- **SUPPLIED INFORMATION**:
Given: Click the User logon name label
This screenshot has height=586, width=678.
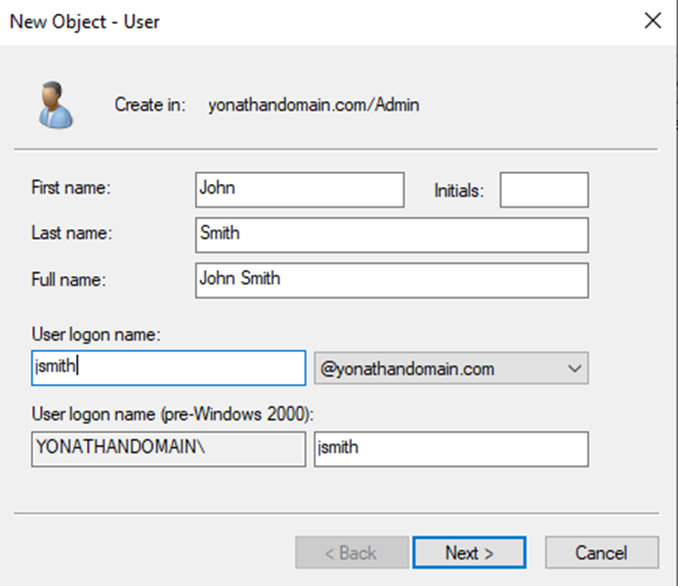Looking at the screenshot, I should tap(96, 335).
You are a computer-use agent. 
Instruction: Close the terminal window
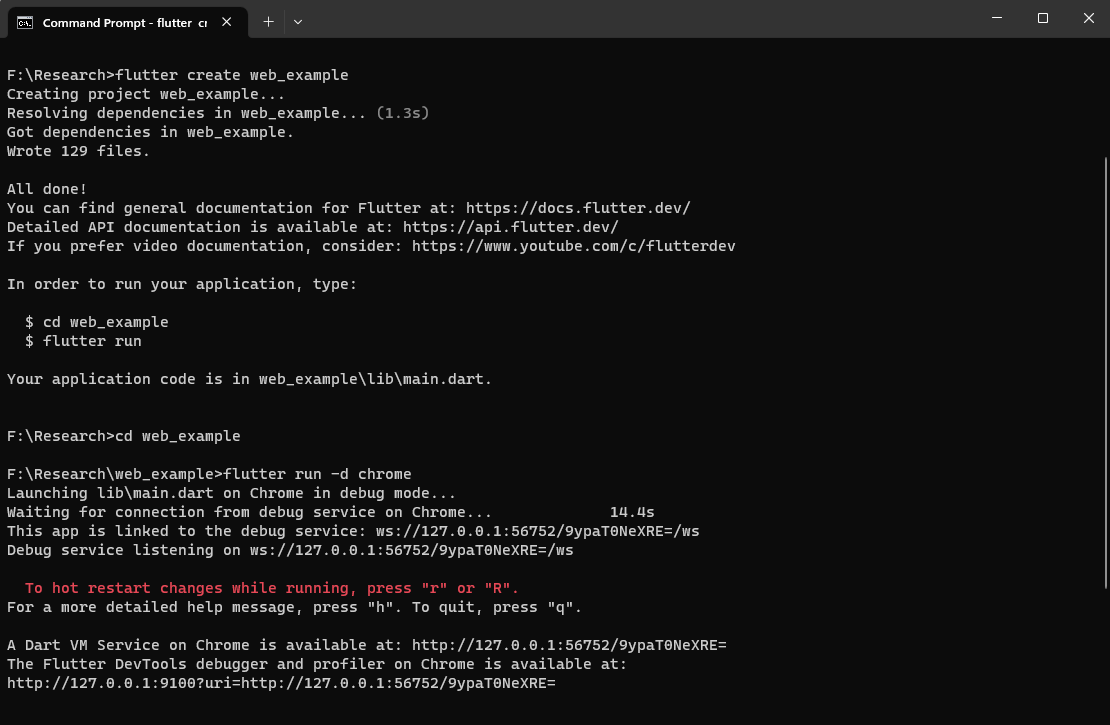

- **GOAL OF THE EXERCISE**:
Please reproduce the entries from above exactly; images are not part of the copy.

- **TASK OUTPUT**:
Given: Click the User logon name label
This screenshot has height=586, width=678.
Looking at the screenshot, I should tap(96, 335).
You are a computer-use agent. 
Instruction: Close the terminal window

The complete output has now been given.